Alter-Echos » Sur le Vif » A Usurbil, on promeut le « zéro déchet »

A Usurbil, on promeut le « zéro déchet »


La construction de l’incinérateur à Zubieta au Nord de l’Espagne ne fait pas que des heureux. Evalué à 400 millions d’euros, il brûlerait 215 000 tonnes de déchets par an, soit plus de 83 % des déchets générés en Gipuzkoa, province de la Communauté autonome basque. Face aux risques sanitaires encourus par les populations qui habiteraient à proximité du futur incinérateur, la commune d’Usurbil promeut le « Zéro Déchet ». Depuis mars 2009, cette municipalité de 6 000 habitants pratique la collecte sélective par le porte à porte. Et les résultats sont probants : près de 82 % des déchets seraient recyclés ! De quoi questionner l’utilité de la construction d’un incinérateur puisque seuls « 18 % de ce que les habitants génèrent finit dans les décharges » assure le maire d’Usurbil.

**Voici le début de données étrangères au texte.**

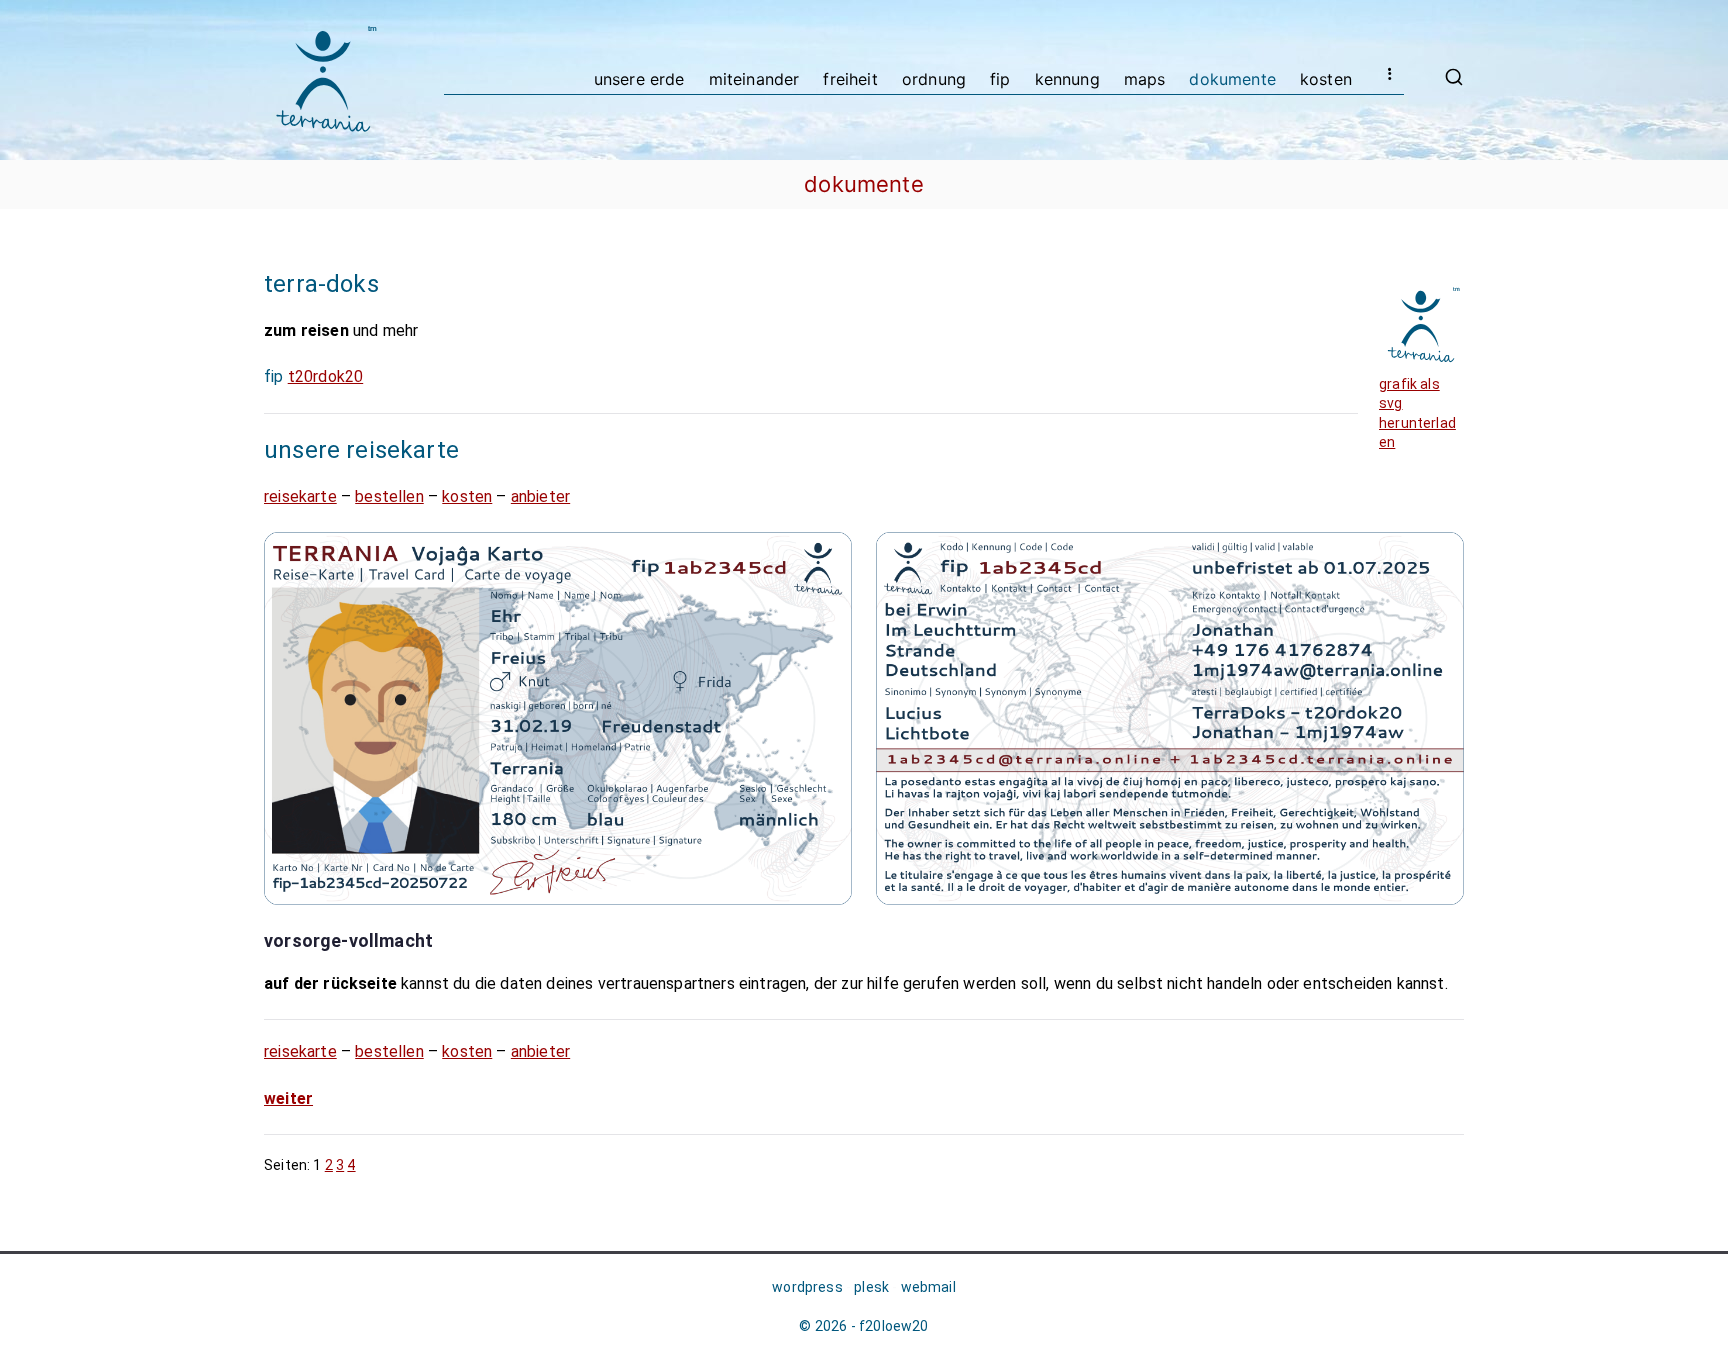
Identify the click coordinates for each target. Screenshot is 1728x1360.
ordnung (934, 79)
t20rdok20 (326, 376)
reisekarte (300, 496)
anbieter (540, 496)
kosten (1326, 79)
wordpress (807, 1287)
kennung (1067, 79)
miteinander (754, 79)
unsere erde (639, 79)
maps (1145, 79)
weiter (288, 1098)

Concrètement, ça se passe comment ?

« Pour réussir le porte à porte, il faut d’abord commencer par enlever les conteneurs dans les rues », explique Imanol Azpiroz Artano, adjoint au maire en charge de l’environnement de la commune d’Usurbil. A la place, la commune a installé des caissettes placées à l’extérieur des bâtiments où chaque famille a son espace avec un numéro qui l’identifie. Chaque jour, la commune récupère un type différent d’ordures ménagères. « Par exemple, nous ramassons trois fois par semaine les déchets organiques », précise l’adjoint au maire. Les déchets légers sont ramassés deux fois par semaine, le papier une fois et les éléments non recyclables sont sortis le dimanche. « Par le porte à porte, le déchet cesse d’être anonyme, explique Imanol. Les habitants prennent conscience de leur gaspillage accumulé pendant des années et ils se responsabilisent ».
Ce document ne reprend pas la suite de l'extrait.